## SET TASK
Copy out the lines from the line with "At what coordinates" to the line with "[x=1197, y=109]", both included and no others. Keep the request text unchanged and multiply each coordinate in the answers by 1.9, rounding to whole numbers with halves rounded up. Leave the pictures out.

## MATERIAL FOR THIS EXERCISE
· · · · ·

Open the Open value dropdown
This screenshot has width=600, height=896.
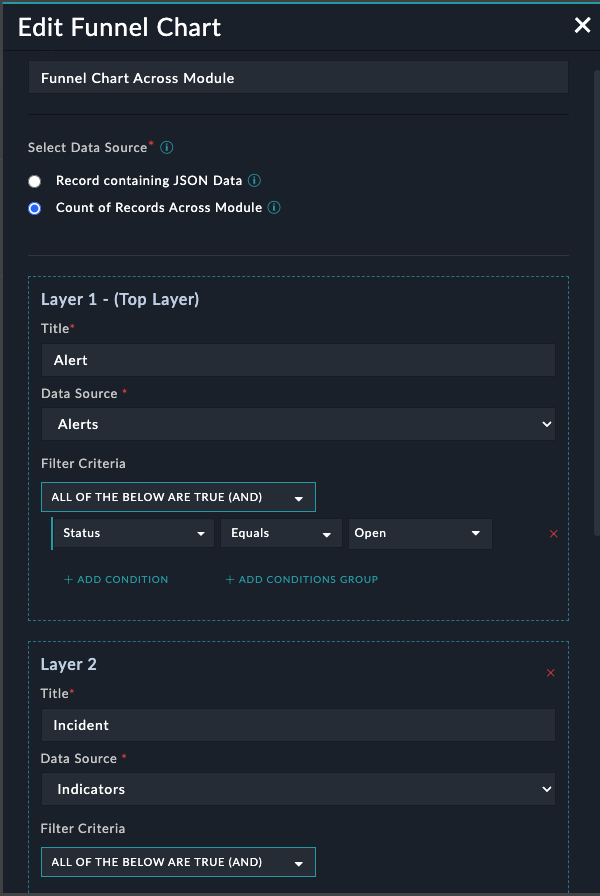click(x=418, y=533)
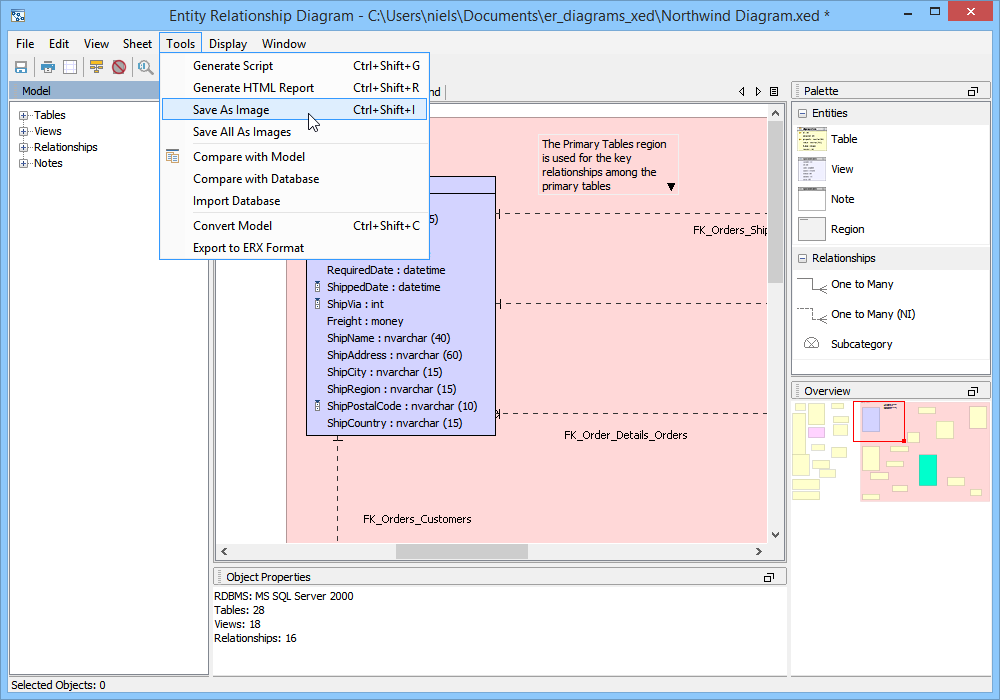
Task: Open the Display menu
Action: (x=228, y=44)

· · · · ·

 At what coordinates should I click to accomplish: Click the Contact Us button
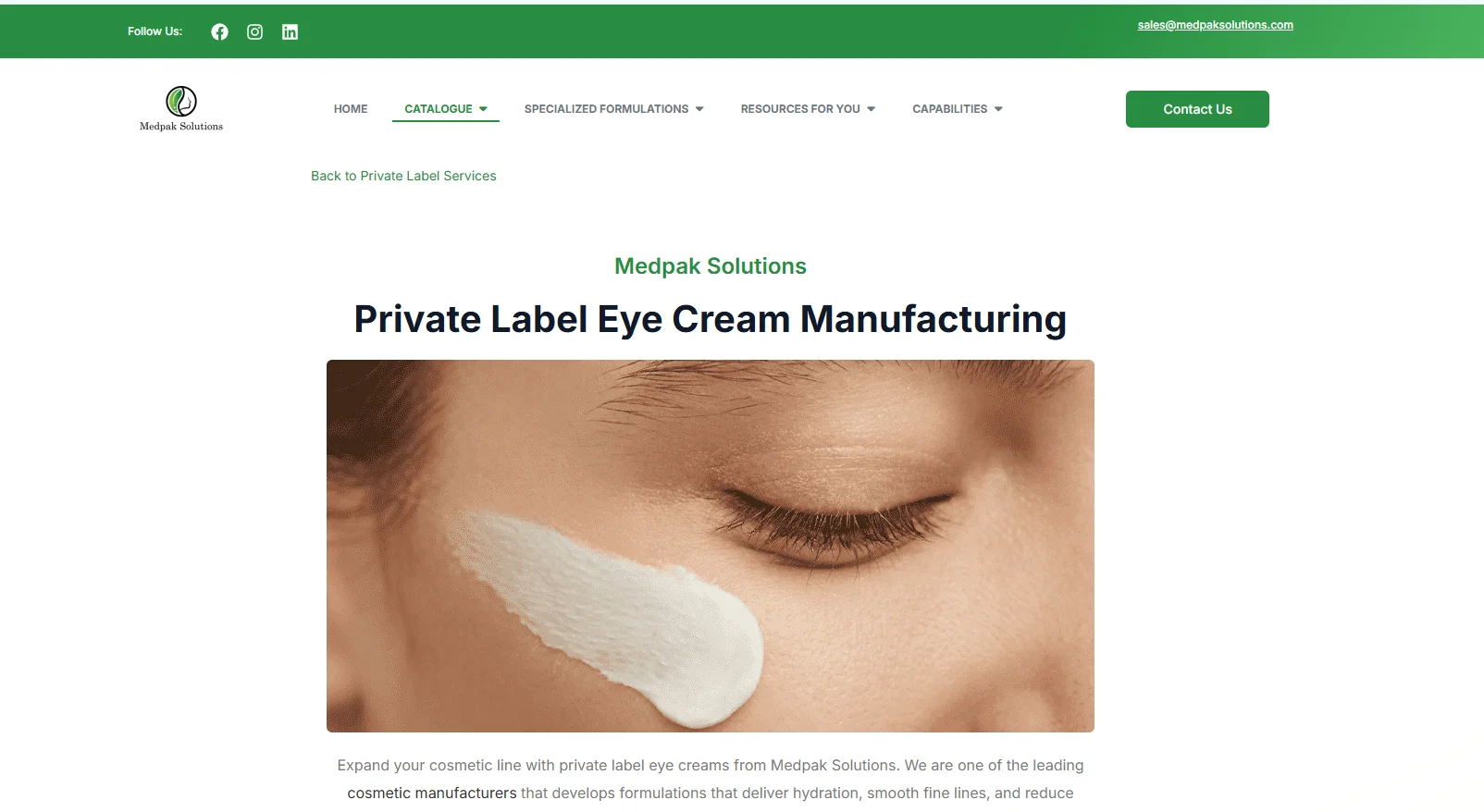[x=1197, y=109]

· · · · ·

## WORKED SOLUTION
 At what coordinates should I click to accomplish: Click the Contact Us button
[x=2274, y=207]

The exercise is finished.